PPRuNe Forums - View Single Post - Time to Re-Write The Rules of Indian Civil Aviation
Old 3rd Jul 2012, 02:27
  #17 (permalink)  
stiknruddr
 
Join Date: Aug 2011
Location: delhi
Posts: 79
Likes: 0
Received 0 Likes on 0 Posts
there is a lot of angst regarding handling of things by DGCA which keeps coming out in these posts.
I am guilty of it myself on other topics in this forum. but it just lowers the quality of discussion. So lets not make it personal against the officials or other members on the forum.

The best way to make this discussion constructive is to think along the lines of the various aspects of aviation and what ails them, then give suggestions.
topics i can think of, some of which have been mentioned by original poster :

licensing ( requirments, recency, renewal, conversion, endorsement of ratings)

flight training (approval, audits, standards for flight tests)

written exams ( on demand exams, streamline the process for applying for exam)

medicals ( appointments, approved civilian docs besides air force centres)

Record keeping (why seperate license no. file no., computer number. in most countries, you have one number for everything)

general aviation ( outdated rules for approval to buy private a/c, insane taxes on fuel and landing charges, no encouragement to FBOs and MROs at indian airports)

Airspace (most of the airspace still controlled by military and civillian airspace badly planned, which does not allow any general aviation or flight training near tier1, tier 2 cities)
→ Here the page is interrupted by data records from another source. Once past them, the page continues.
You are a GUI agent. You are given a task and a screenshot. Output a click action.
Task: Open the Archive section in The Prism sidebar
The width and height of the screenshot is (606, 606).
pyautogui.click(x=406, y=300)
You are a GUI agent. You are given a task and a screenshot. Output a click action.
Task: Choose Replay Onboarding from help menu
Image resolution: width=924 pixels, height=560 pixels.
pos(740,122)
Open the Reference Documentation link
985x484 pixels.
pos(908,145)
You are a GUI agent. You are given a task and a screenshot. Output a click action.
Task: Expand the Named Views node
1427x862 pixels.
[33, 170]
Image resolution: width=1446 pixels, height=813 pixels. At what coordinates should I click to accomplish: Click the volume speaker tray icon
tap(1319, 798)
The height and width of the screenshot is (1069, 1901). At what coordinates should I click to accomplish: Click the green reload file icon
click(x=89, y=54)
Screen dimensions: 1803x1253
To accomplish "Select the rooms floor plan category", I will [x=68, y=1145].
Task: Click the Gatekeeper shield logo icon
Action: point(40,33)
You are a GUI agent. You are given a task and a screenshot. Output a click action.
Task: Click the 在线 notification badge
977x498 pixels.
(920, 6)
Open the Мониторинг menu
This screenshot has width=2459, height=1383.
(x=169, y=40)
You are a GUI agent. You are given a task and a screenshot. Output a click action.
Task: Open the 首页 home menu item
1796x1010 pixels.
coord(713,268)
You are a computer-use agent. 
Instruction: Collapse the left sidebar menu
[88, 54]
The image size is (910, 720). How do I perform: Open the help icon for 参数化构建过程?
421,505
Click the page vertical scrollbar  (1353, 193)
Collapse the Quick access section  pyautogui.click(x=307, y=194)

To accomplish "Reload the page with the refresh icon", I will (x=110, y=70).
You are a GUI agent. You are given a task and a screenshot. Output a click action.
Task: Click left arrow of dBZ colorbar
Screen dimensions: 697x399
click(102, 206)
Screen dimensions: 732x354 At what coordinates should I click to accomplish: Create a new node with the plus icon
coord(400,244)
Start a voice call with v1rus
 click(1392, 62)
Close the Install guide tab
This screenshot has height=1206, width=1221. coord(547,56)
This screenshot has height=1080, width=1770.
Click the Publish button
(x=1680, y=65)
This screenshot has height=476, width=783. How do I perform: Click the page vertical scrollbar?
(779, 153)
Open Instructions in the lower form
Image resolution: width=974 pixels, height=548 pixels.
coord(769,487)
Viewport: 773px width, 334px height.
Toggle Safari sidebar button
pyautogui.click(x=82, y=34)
Independant Accident Investigation Bureau (which does not anwer to the regulator and has the power to cause change of regulations if the need is felt after an accident investigation.)


This list is not ehaustive and some of these are being addressed by DGCA in a piecemeal manner.
my main worry is wether this excercise is genuine or is it just an eyewash for senior officials (Mr Ziadi, Mr. Bhushan etc ) to build brownie points.
time will tell.
well executed reforms can unlock the potential of this sector and will help us unemployed pilots to look beyond airlines for a career.